GenAI could upset the status quo. Our second post in this series discussed how GenAI can help developers build more secure code from the outset and automate the time-consuming task of finding, and then fixing, vulnerabilities before pushing code into production. GenAI could also assist in identifying vulnerable code in applications already running, based on knowledge of the techniques, tactics, and procedures (TTPs) that attackers have successfully used to exploit systems. Series C-stage Qwiet AI’s preZero Platform leverages GenAI, trained on both open source and proprietary libraries, to uncover high-risk vulnerabilities quickly and accurately.
Detecting threats in the noise
A second application of GenAI in analyzing large datasets is to help network defenders with log analytics and threat hunting. IQT portfolio company GreyNoise Intelligence, for instance, has released Sift to help make sense of the millions of internet requests many organizations see every day. Most of this online traffic is expected—such as employees using web applications, emailing, and sending files. But malicious actors try to hide in the daily digital noise and they often succeed, using common internet protocols to exfiltrate data or communicate with command-and-control infrastructure. Sift leverages LLMs and other techniques to surface and summarize the most relevant traffic that could be an indicator of adversarial activity, freeing up time for threat hunters and analysts to focus on more important tasks.
Finally, GenAI is in the early stages of being used to identify and mitigate system misconfigurations that attackers could use to infiltrate networks. Bad actors actively scan for ways to get inside an organization’s trusted network. They look for things such as unencrypted S3 data buckets (data stores) or network tools that use default passwords. They also probe databases of authorized users to track down overprivileged accounts—ones that have been given access to too much sensitive information or too many systems.
Former engineers and researchers from OpenAI, Bishop Fox, Rapid7, and CrowdStrike have come together to form seed-stage startup Runsybil, which aims to automate this hacker intuition and transform it into active-defense capabilities based on the state-of-the-art in GenAI and cyber exploitation. Furthermore, compliance tools such as Secureframe can provide continuous monitoring of the way systems are set up to reduce misconfigurations. Secureframe has also incorporated GenAI into a remediation tool called Comply AI that automatically generates code to fix misconfigurations.

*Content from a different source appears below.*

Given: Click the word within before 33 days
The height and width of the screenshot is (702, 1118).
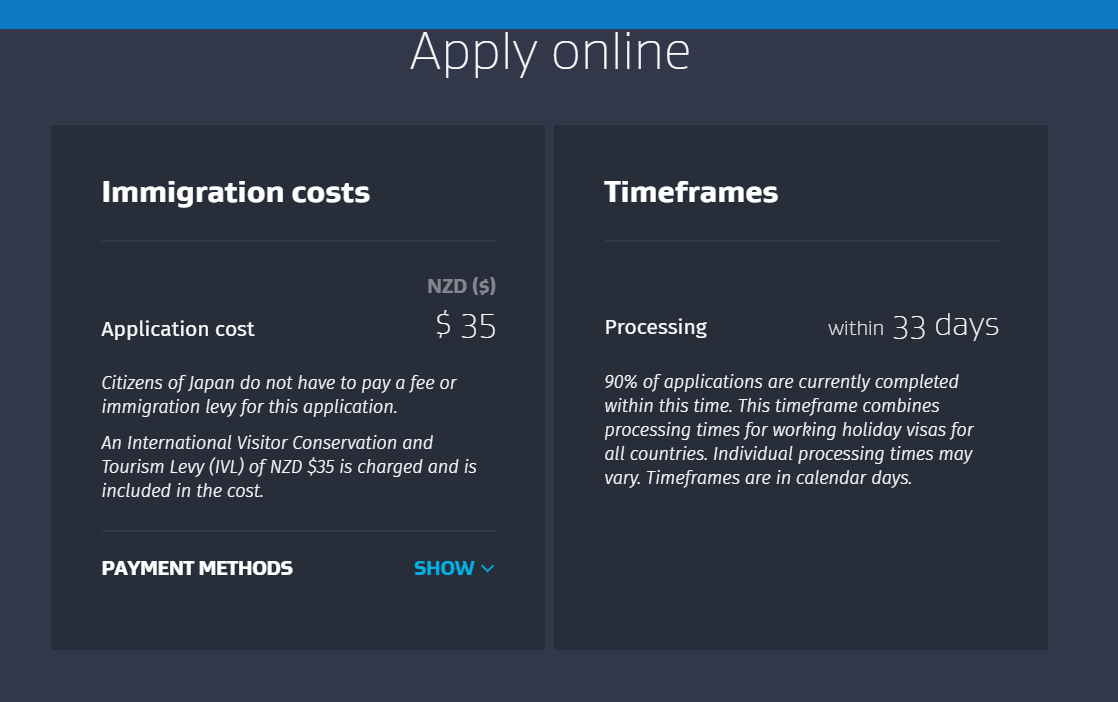Looking at the screenshot, I should click(x=855, y=328).
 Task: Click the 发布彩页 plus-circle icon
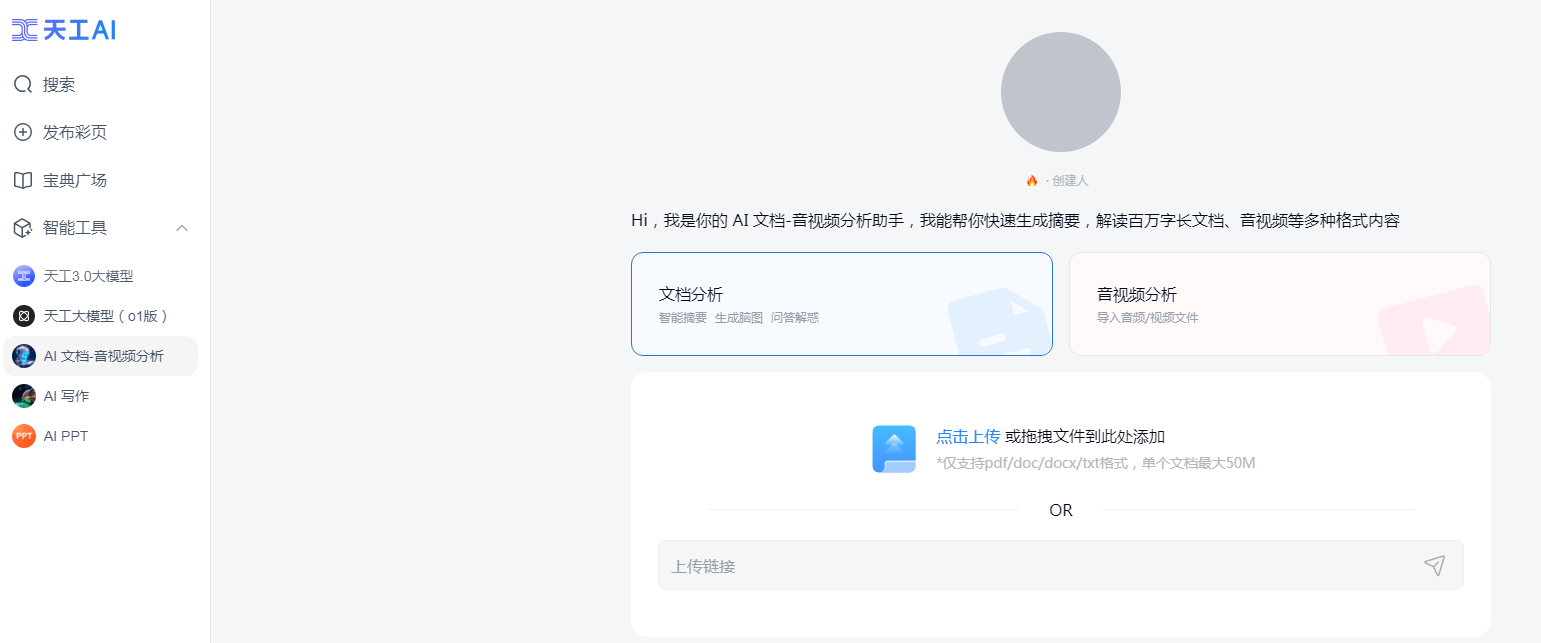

The innovation mission ahead
With new, more powerful Ai-powered tools at their disposal, both criminal and nation-state threat actors alike will increase the sophistication and volume of their cyberattacks, as we noted in the first blog in this series. Sophisticated social engineering, deep fakes and phishing, AI-powered network-penetration, and new species of polymorphic malware are all likely to begin roiling the landscape. But using improved tools for data synthesis, content and code generation, and augmentation and automation (the subject of the third blog in our series), defenders are racing to harness the capabilities brought to bear by GenAI.
Like many innovations in cyber, these capabilities are being developed and delivered by engineers, researchers, and leaders drawn to entrepreneurship and with the desire to level the digital playing field in a world where, as we noted earlier, hackers only need to be right once while defenders can’t afford to slip up at all. IQT has been a prolific cybersecurity investor and will continue to seek out and invest in startups leading the way in the use of GenAI to build stronger, more resilient, and more scalable cyber defenses.